Welcoming 2018: The Doorway 101: ‘Are we asking the right questions?’
“There is no surer expression of superiority than to treat people primarily as victims. There is no more crippling attitude than to think of yourself primarily as a victim. Victimism is a disease that blights our best intended social programs, … because it attacks the ability and the inclination of people to look after themselves …e.g. if we aren’t very careful, we teach drug addicts that they are essentially victims of society. And since society isn’t going to change, at least not very fast, we also teach (people who are addicted) that they are essentially hopeless.

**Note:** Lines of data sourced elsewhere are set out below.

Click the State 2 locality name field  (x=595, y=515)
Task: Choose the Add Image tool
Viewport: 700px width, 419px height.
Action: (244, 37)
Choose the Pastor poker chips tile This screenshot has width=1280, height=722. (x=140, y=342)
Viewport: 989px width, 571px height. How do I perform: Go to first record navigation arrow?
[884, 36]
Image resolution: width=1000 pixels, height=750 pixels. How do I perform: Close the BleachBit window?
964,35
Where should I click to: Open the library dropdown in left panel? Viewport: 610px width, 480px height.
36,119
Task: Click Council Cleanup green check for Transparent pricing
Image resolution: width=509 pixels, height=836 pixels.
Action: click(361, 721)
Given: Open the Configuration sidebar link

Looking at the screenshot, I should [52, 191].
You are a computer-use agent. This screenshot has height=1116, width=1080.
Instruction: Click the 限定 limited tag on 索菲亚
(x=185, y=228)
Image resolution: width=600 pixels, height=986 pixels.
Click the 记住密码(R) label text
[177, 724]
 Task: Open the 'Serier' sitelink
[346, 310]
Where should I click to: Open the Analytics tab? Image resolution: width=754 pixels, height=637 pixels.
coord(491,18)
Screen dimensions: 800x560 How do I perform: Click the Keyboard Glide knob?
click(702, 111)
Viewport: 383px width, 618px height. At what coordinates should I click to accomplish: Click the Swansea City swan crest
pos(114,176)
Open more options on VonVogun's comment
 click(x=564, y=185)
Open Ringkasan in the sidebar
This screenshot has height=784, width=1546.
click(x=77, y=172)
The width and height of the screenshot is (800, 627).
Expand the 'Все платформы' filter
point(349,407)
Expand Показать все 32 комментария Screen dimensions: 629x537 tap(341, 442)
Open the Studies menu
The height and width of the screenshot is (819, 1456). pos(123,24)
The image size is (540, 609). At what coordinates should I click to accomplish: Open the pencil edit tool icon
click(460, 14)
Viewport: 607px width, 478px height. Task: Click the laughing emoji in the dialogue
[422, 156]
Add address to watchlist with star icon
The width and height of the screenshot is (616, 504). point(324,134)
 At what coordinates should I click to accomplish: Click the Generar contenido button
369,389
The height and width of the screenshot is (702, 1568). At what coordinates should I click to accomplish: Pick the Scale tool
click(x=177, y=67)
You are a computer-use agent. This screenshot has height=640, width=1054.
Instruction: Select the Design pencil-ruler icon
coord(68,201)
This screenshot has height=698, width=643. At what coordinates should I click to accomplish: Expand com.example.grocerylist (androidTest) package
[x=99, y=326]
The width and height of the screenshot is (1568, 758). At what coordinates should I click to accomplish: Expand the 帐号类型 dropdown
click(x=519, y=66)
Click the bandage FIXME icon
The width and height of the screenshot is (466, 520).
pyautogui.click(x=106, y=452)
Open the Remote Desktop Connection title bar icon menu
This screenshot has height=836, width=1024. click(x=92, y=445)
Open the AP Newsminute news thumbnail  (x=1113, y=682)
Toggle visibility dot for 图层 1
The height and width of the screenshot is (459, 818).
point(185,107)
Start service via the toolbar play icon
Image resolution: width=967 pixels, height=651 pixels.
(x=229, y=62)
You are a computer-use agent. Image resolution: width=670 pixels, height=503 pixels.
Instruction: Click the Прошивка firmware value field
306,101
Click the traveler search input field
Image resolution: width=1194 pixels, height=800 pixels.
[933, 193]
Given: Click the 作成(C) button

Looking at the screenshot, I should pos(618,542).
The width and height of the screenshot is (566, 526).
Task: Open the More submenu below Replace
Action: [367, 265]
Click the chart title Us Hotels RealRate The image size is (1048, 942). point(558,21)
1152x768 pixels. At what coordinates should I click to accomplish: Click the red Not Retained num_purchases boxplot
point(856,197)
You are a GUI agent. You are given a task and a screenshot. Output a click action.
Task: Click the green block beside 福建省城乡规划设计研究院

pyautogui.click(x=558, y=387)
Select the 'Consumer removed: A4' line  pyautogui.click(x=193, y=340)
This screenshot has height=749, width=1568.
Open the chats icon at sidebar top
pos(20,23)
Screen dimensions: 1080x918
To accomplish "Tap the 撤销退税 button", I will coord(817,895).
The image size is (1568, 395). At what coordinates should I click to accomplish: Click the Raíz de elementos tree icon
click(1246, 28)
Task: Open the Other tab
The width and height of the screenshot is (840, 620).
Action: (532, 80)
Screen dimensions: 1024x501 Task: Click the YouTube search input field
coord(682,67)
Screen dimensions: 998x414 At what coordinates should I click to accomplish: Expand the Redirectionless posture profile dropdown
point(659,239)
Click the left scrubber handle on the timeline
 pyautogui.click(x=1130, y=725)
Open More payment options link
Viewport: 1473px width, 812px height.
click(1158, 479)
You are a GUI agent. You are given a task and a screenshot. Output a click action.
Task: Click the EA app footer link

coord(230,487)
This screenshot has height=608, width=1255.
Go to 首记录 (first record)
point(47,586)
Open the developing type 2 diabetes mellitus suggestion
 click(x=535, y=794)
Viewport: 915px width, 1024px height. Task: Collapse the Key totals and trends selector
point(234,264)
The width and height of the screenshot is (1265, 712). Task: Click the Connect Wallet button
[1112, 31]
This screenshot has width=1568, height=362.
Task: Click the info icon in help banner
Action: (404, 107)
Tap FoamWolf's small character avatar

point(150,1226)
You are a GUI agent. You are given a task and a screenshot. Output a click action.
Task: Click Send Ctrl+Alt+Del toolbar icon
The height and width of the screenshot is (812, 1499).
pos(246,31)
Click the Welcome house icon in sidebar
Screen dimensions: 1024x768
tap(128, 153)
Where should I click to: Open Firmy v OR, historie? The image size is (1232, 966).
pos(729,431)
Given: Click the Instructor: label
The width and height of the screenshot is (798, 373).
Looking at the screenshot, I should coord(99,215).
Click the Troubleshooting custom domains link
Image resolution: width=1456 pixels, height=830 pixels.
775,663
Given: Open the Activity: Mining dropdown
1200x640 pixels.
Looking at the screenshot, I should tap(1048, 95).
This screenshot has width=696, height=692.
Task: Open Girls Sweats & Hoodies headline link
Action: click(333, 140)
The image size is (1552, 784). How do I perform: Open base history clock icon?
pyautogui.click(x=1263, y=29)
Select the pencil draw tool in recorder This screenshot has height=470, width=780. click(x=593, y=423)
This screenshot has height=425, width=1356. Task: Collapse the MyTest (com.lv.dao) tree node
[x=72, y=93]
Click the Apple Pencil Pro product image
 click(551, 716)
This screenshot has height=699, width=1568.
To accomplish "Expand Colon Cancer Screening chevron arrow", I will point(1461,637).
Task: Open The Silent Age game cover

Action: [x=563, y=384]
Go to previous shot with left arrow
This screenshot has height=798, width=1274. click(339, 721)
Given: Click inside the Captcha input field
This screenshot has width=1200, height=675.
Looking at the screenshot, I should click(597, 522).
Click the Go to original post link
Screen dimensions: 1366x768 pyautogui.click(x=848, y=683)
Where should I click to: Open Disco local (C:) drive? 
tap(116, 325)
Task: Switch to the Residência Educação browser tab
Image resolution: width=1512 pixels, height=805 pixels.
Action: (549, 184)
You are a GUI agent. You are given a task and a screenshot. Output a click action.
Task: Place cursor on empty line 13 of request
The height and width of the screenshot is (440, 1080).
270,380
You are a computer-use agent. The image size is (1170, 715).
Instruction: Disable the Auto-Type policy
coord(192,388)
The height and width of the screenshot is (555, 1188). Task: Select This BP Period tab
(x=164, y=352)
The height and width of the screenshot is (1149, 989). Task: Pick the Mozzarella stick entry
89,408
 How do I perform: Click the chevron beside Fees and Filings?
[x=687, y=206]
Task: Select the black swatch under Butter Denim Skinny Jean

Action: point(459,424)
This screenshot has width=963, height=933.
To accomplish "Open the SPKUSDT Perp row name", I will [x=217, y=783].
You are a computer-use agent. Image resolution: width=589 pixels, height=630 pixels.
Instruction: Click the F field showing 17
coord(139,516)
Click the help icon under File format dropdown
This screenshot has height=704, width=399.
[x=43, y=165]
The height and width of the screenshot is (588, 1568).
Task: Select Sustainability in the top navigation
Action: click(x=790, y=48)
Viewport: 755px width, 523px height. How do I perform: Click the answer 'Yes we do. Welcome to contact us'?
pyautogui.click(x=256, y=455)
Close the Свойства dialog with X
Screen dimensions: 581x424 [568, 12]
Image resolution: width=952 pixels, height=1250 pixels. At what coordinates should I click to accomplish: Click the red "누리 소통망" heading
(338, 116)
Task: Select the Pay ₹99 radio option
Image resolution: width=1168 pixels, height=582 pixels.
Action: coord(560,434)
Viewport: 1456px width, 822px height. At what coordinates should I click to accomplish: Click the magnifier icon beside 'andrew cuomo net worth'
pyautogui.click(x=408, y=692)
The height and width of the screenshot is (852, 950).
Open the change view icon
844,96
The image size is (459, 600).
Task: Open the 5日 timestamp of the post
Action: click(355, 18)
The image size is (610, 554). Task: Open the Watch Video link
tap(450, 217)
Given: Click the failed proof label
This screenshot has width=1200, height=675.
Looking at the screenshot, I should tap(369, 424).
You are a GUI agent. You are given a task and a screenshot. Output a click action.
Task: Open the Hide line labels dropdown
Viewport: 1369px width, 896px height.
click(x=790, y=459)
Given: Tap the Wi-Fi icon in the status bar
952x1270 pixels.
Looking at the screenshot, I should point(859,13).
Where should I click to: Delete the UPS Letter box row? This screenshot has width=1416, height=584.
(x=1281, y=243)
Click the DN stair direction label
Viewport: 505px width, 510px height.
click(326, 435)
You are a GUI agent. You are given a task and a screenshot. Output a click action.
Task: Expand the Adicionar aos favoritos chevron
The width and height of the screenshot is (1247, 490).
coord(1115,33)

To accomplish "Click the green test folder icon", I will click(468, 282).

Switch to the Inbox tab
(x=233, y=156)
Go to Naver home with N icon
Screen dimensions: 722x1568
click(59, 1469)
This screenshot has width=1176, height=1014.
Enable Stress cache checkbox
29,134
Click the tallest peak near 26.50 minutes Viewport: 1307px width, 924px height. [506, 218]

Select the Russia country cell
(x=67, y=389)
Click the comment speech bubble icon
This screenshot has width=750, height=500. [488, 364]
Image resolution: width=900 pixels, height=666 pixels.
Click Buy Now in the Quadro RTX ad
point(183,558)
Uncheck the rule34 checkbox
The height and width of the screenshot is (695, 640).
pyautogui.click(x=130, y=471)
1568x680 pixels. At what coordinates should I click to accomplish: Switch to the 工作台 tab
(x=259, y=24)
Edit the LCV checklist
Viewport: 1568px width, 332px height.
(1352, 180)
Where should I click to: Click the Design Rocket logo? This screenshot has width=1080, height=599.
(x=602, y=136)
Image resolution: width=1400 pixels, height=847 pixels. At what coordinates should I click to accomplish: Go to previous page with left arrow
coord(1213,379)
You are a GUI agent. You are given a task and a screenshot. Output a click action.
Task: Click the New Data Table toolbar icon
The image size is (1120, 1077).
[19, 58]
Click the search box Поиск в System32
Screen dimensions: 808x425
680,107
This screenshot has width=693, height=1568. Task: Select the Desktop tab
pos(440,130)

That’s victimism … to attack victimism is not to deny that people get dumped on, horribly, illogically, repeatedly. Nor is it to suggest that victims of discrimination and disadvantage should be left to their own devices, with no proffer of assistance from the rest of society. The distinction is between being concerned about people and feeling pity for them …
Victimism is impotent. Its focus is on the hole you are in – how you got there – how long you have been there, who is responsible for you being there, whether there are more of you than them in the hole …
The effective focus, which victimism obscures is, ‘How do I get out?’ “
William Raspberry, syndicated columnist, Washington Post (1994)
Traditional research is still asking the victimism questions. They shape ‘answers’ that become our beliefs.
Young people exiting the street are asking: “How do I get out?” In our 1994 archives we found a participant article which used this quote to illustrate her explanation of HOW The Doorway offers ‘help’:
“… The Back Door (now The Doorway) works because it does not encourage victimism, and it does not condemn or judge. … the contracting process puts the power of changing our lives where it belongs: in our own hands. Not only do they offer practical step-by-step guidance … but by working ALONGSIDE us, powered by OUR motivation and not their own, they allow us to learn that we are not victims, but people who have a degree of control over our lives.
Through (The Doorway) we consciously make choices rather than passively allow our lives to be controlled by external circumstances. The paternalism of our society breeds dependence and removes control from the person seeking help….”
In a society that still predominantly operates with entrenched systems and processes very much like William Raspberry describes, we facilitate self-determination for young people to identify, plan, assess and achieve their own goals. Their success is their own!